By
Hays Goodman
Associate Editor
Lately, Adobe has been making significant efforts
to extend many of their products past the traditional desktop environment and
farther into the realm of pure data manipulation and management.
For example, the latest version of Illustrator
version 10 allows the user to flow eXtensible Markup Language-formatted
text into a table, or to link a graphic template to an Open Database
Connectivity data source. This could allow the user to generate new graphics
on-the-fly as new data becomes available, such as new pricing information to
generate a new Weekly Special graphic. A monthly weather summary could get
transformed into a bar chart for publication in a magazine without having to
retype all the numbers. With all that integration, however, the product still
requires a designer at the end state to manually turn out the file, regardless
of whether or not the data flow is automatic.
Adobe
AlterCast attempts the next logical step: Remove the human element from the
loop.

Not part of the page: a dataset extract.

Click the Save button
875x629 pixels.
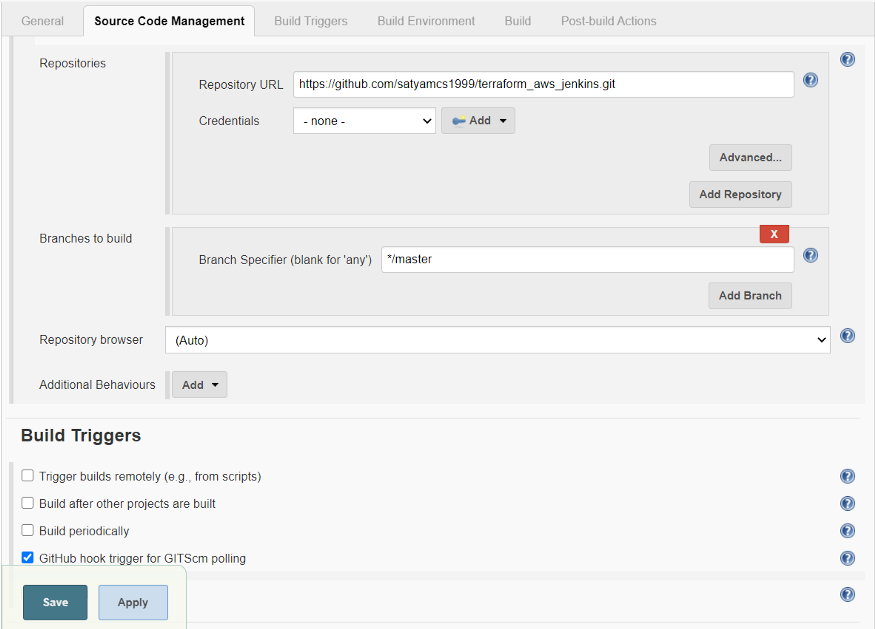click(x=55, y=602)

By delegating image manipulation to external variables, the Web developer
can now wade into previously uncharted waters. Uses could be quite varied,
depending on the industry. For example, a publisher of electronic catalogs might
need to generate thousands of new thumbnail images of products when a new
product line becomes available. That same publisher might have previously not
been able to combine a sale graphic with a price because that would
involve a graphic designer opening a multi-layered Photoshop document (PSD) just
to change the price on a number of products. For small Web sites that can be
more of an annoyance than a major issue, but for large ones its a critical
business challenge, especially if the site wants to be cutting-edge in its use
of graphics and illustration.
As you might expect, newspaper Web sites also
process a large number of images, often on a daily basis. Sites will frequently
need to generate thumbnails, add photo credits, or do finer manipulation like
adding drop shadows or borders. If this happens in multiple departments, the
costs can add up quickly in terms of both license purchases for Photoshop and
time spent by personnel on image manipulation.
Greg Anderson is a senior systems analyst for The
Seattle Times, where the company operates the Web site seattletimes.com. The
paper has functioned as a beta test site for Adobe in the past, and the
AlterCast product was no exception.
I started working with the beta version as
soon as it became available, said Anderson. We had a particular production
workflow that we thought it could help with we needed a way to get quality
photos that are published in the paper, resized and out to the Web site.
AlterCast has the advantage of being designed
after a number of Web workflows were somewhat mature, meaning Adobe was able to
pick technology optimized to the job at hand. An open architecture is at the
applications heart and AlterCast has application programming interfaces for
common languages such as Java, Perl, Visual Basic, COM and .NET. The Seattle
Times is using the image resize function, which can create as many as three
output sizes from one input using a script, using a naming protocol specified by
the user. Anyone who has used a Photoshop Action in version 6.0 will be
familiar how the extensible naming schema works.
Anderson described how the paper integrated
AlterCast into the production workflow.
Right now, the photo desk outputs all photos
for our CCI editorial system. One copy is sent to the system, and another copy
gets routed to AlterCast, which runs on its own server. AlterCast monitors a set
of folders for the input of new images, resizes that photo to three different
sizes, puts a 1-pixel border around it, and drops it off into three different
output folders.
AlterCast runs on a 700 megahertz desktop
computer with a Windows 2000 server, and so far, according to Anderson, the
application runs efficiently and resource consumption has been minimal. In
addition to the Windows NT and 2000 server family, it also runs on Sun Solaris
with a minimum of a 167 MHz Sun UltraSPARC processor.
Although at the present time The Seattle Times is
using AlterCast primarily for its resizing and multiple image-saving option, the
application is capable of more advanced operations, particularly when the base
image format is a PSD, the native Photoshop format. AlterCast then has access to
all of the layers in the image. It can replace text on a layer, can understand
layer effects, adjustment layers and layer masks, can access animation data
saved from Adobe ImageReady, and can read all optimization settings within an
existing PSD. In the case of text replacement, the text can be previously
entered into a text entry field or can be pulled live from a database. Anderson
remarked that the more advanced capabilities of AlterCast would probably be
called upon in the near future, to dynamically generate charts and graphs from
raw numbers, for use both in print and online.
The nice thing about AlterCast is that if
developers are familiar with Perl, Java, PHP, ASP or any major scripting
language, theyll be able to quickly use AlterCast, Anderson said. So
far, its been very stable and the ability to specify image sizes in terms of
width and height, and the ability to constrain those, has been very useful
Were processing about 125 images a day right now.
AlterCast is priced on a per-processor model,
starting at $7,500 for a single processor and maxing out at $60,000 for
multi-processor, enterprise-level installations. In addition to marketing the
product through resellers, Adobe has created a Fast Start Program that provides
solution providers with technical support and marketing support, as well as
training and certification programs.